## DIRECTION
In the data below, reproduce everything from the line containing "Disable the Show side metabolites checkbox" down to the line containing "Action: tap(659, 56)", changing "checkbox" to "check box" and leaving all else unchanged.

## INFORMATION GIVEN
========
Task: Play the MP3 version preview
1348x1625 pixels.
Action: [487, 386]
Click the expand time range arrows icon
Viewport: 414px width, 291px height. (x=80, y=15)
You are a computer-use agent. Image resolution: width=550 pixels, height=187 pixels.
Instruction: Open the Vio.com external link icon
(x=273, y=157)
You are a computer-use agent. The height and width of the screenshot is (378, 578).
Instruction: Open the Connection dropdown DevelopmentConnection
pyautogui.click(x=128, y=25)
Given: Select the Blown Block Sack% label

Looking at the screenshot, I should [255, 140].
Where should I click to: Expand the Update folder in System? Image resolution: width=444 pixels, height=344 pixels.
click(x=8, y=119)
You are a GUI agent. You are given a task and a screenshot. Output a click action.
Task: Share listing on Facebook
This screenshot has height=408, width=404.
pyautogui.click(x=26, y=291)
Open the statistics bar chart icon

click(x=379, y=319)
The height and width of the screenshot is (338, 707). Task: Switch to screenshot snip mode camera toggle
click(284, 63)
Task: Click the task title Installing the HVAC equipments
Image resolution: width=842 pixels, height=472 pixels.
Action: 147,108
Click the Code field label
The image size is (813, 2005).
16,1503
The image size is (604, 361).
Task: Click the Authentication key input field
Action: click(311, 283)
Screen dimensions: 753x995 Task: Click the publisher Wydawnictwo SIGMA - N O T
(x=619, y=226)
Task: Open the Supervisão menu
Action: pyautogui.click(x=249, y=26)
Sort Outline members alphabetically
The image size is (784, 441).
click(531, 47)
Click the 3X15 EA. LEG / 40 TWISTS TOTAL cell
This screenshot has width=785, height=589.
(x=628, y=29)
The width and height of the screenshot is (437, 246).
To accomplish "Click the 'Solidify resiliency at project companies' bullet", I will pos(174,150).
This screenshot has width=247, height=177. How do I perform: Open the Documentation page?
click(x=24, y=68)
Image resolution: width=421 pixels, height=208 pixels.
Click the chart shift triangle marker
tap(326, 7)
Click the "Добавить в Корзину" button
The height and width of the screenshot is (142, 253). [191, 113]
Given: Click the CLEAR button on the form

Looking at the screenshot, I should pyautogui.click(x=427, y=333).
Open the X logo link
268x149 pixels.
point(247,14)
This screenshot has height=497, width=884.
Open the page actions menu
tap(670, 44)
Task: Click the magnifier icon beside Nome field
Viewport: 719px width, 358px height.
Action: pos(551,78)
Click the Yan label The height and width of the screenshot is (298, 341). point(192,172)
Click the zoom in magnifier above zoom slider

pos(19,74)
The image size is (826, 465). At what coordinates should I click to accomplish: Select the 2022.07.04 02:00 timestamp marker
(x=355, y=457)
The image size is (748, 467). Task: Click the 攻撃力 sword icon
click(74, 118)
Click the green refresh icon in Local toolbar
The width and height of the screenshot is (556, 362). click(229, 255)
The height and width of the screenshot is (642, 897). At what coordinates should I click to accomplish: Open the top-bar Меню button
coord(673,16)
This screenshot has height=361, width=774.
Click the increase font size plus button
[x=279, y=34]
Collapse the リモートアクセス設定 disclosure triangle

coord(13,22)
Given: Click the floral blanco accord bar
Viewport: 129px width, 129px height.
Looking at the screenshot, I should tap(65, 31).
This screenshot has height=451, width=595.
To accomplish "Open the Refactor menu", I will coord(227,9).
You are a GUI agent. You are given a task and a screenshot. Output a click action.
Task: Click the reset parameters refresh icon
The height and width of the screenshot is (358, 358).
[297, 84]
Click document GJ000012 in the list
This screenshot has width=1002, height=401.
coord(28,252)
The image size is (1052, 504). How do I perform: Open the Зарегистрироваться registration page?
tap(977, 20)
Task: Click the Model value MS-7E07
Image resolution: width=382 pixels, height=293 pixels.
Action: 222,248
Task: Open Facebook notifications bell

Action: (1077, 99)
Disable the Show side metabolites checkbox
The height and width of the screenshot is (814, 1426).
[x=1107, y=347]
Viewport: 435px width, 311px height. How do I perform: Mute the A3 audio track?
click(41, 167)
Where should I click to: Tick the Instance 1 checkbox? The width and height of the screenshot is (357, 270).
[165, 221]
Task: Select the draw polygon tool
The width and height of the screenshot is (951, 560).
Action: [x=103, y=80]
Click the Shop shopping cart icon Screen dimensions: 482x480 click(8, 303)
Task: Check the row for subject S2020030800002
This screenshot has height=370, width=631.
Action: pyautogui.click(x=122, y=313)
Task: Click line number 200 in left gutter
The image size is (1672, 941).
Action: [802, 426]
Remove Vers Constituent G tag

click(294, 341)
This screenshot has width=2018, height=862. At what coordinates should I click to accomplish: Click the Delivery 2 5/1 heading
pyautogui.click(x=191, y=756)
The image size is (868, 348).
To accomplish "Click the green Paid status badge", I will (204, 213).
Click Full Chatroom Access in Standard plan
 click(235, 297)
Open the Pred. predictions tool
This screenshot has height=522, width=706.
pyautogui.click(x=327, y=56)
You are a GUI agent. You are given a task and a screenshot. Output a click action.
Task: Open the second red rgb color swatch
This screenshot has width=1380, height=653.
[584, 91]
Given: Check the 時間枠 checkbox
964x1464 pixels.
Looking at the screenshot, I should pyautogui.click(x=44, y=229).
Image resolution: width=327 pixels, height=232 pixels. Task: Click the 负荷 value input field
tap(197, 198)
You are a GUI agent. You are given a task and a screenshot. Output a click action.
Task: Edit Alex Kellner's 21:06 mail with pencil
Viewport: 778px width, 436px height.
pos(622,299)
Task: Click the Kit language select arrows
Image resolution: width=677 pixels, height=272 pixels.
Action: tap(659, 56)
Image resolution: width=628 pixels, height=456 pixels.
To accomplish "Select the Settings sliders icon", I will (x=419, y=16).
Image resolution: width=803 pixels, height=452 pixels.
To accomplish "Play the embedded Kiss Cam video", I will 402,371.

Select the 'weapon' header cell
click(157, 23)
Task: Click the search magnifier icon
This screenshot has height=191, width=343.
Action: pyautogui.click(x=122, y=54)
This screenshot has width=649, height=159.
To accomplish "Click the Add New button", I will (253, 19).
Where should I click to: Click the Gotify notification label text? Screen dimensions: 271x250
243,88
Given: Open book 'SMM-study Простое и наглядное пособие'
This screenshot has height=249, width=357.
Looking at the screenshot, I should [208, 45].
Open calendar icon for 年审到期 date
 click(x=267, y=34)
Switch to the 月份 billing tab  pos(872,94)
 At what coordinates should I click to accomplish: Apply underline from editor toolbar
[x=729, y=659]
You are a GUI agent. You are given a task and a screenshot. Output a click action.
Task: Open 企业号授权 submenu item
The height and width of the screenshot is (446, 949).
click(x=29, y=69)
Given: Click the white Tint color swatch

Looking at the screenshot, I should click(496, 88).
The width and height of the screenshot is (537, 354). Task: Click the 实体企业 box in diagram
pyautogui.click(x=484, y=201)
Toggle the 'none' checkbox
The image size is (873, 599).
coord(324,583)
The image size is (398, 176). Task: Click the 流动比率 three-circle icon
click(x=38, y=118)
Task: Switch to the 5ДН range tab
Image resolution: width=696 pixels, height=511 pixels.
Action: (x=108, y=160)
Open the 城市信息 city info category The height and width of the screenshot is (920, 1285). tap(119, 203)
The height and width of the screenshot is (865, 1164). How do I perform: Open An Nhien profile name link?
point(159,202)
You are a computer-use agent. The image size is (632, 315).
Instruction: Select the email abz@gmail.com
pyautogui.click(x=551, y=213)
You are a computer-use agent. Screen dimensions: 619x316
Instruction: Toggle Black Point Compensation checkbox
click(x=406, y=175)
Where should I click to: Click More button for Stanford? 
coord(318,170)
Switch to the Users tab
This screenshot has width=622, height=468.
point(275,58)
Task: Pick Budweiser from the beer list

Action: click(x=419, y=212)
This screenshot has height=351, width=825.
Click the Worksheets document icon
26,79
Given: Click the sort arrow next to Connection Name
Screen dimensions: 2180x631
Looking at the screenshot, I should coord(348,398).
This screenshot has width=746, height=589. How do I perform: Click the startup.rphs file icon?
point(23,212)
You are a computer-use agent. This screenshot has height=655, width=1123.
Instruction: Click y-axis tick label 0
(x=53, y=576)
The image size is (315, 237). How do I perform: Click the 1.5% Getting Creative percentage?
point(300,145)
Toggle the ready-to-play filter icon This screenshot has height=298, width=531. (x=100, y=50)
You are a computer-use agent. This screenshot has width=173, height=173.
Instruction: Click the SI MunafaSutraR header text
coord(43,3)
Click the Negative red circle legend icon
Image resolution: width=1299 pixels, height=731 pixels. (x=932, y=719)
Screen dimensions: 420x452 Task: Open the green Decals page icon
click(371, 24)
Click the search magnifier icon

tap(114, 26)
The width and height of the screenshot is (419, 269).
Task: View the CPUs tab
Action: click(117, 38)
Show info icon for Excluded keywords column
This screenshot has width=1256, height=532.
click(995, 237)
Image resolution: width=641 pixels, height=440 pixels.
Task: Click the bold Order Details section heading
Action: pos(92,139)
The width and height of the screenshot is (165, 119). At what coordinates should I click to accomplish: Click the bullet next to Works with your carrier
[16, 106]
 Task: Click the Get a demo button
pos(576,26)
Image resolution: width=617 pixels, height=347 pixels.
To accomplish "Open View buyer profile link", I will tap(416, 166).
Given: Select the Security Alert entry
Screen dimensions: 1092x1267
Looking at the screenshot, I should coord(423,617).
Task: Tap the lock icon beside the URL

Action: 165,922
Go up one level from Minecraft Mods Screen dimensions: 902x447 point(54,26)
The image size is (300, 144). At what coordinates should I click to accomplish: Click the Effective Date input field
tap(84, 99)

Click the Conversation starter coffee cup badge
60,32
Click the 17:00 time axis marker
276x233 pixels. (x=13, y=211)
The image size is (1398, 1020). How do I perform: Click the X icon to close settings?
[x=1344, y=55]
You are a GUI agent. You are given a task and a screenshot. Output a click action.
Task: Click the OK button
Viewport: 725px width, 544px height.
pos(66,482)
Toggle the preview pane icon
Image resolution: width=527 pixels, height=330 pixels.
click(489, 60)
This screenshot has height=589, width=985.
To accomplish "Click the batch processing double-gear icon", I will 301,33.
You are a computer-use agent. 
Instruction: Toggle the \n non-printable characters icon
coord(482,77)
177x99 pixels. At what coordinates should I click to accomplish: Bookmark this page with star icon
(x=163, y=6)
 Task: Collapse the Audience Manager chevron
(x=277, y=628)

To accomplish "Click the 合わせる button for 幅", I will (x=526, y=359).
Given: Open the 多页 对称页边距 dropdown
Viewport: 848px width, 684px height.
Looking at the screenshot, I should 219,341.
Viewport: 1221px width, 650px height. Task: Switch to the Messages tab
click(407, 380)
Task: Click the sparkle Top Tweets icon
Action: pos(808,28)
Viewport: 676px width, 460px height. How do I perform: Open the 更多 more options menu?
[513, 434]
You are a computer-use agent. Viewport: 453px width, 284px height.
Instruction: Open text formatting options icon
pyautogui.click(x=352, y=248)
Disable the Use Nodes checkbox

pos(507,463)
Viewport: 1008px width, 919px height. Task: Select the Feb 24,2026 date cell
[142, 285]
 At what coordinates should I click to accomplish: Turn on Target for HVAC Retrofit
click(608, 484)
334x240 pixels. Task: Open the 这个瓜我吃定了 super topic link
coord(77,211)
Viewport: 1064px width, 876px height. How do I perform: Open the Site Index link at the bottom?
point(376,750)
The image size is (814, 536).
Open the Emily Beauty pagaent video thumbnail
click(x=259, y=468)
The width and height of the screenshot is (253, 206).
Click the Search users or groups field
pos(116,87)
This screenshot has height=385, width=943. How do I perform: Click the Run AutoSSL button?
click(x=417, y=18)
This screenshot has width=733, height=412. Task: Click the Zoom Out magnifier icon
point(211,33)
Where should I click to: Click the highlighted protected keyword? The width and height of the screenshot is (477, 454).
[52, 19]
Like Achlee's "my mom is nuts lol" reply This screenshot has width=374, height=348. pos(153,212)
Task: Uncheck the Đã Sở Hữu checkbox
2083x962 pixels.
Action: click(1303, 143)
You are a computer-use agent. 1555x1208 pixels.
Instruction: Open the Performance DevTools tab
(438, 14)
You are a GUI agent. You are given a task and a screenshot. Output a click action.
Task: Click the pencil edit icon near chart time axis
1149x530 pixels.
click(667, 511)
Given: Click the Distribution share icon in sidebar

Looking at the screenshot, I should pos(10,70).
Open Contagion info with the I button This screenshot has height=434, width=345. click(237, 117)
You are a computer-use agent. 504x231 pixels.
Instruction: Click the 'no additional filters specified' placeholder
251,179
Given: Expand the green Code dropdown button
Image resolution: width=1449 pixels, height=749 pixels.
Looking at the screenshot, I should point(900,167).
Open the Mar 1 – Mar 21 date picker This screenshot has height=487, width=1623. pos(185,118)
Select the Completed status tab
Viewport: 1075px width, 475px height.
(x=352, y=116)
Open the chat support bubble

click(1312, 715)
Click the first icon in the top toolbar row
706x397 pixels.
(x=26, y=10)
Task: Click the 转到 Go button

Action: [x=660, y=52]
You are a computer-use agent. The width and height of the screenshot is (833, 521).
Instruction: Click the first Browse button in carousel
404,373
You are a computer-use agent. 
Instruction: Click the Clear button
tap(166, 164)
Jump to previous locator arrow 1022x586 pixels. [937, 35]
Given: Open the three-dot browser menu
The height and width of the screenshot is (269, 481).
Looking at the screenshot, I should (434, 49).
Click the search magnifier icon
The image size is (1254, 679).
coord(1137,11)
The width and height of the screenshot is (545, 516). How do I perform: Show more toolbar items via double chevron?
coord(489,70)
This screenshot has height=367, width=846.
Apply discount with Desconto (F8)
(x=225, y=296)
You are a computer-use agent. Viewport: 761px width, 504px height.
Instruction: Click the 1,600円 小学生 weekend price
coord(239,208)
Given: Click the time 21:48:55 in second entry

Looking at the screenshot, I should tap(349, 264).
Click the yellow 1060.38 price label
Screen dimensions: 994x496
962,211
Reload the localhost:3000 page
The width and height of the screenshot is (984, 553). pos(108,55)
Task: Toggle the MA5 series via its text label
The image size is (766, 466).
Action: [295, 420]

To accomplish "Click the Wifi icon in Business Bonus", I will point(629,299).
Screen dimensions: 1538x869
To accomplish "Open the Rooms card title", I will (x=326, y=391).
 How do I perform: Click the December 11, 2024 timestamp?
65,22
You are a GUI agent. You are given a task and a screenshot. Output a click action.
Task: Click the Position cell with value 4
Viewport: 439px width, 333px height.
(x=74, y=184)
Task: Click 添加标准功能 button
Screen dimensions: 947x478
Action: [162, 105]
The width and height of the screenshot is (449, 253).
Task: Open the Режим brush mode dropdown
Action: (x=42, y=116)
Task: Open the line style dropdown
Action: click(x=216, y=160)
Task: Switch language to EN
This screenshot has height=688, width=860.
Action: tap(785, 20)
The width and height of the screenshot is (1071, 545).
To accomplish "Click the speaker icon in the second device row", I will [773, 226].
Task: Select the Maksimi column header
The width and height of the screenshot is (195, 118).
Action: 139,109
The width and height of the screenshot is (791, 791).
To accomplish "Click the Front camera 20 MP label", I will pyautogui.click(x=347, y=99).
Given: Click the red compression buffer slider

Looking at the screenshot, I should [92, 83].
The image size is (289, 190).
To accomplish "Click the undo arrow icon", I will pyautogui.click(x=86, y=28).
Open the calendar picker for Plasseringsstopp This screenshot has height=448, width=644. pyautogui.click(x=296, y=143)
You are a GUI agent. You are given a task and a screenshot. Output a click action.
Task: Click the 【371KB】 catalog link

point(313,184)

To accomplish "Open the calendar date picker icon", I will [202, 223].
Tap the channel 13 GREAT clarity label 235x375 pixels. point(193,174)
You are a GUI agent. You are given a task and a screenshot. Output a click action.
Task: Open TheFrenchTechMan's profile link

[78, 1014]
========
## FULL SOLUTION
Disable the Show side metabolites check box
The height and width of the screenshot is (814, 1426).
[x=1107, y=347]
Viewport: 435px width, 311px height. How do I perform: Mute the A3 audio track?
click(41, 167)
Where should I click to: Tick the Instance 1 check box? The width and height of the screenshot is (357, 270).
[165, 221]
Task: Select the draw polygon tool
The width and height of the screenshot is (951, 560).
Action: [x=103, y=80]
Click the Shop shopping cart icon Screen dimensions: 482x480 click(8, 303)
Task: Check the row for subject S2020030800002
This screenshot has height=370, width=631.
Action: pyautogui.click(x=122, y=313)
Task: Click line number 200 in left gutter
The image size is (1672, 941).
Action: [802, 426]
Remove Vers Constituent G tag

click(294, 341)
This screenshot has width=2018, height=862. At what coordinates should I click to accomplish: Click the Delivery 2 5/1 heading
pyautogui.click(x=191, y=756)
The image size is (868, 348).
To accomplish "Click the green Paid status badge", I will (204, 213).
Click Full Chatroom Access in Standard plan
 click(235, 297)
Open the Pred. predictions tool
This screenshot has height=522, width=706.
pyautogui.click(x=327, y=56)
You are a GUI agent. You are given a task and a screenshot. Output a click action.
Task: Open the second red rgb color swatch
This screenshot has width=1380, height=653.
[584, 91]
Given: Check the 時間枠 check box
964x1464 pixels.
Looking at the screenshot, I should pyautogui.click(x=44, y=229).
Image resolution: width=327 pixels, height=232 pixels. Task: Click the 负荷 value input field
tap(197, 198)
You are a GUI agent. You are given a task and a screenshot. Output a click action.
Task: Edit Alex Kellner's 21:06 mail with pencil
Viewport: 778px width, 436px height.
pos(622,299)
Task: Click the Kit language select arrows
Image resolution: width=677 pixels, height=272 pixels.
Action: tap(659, 56)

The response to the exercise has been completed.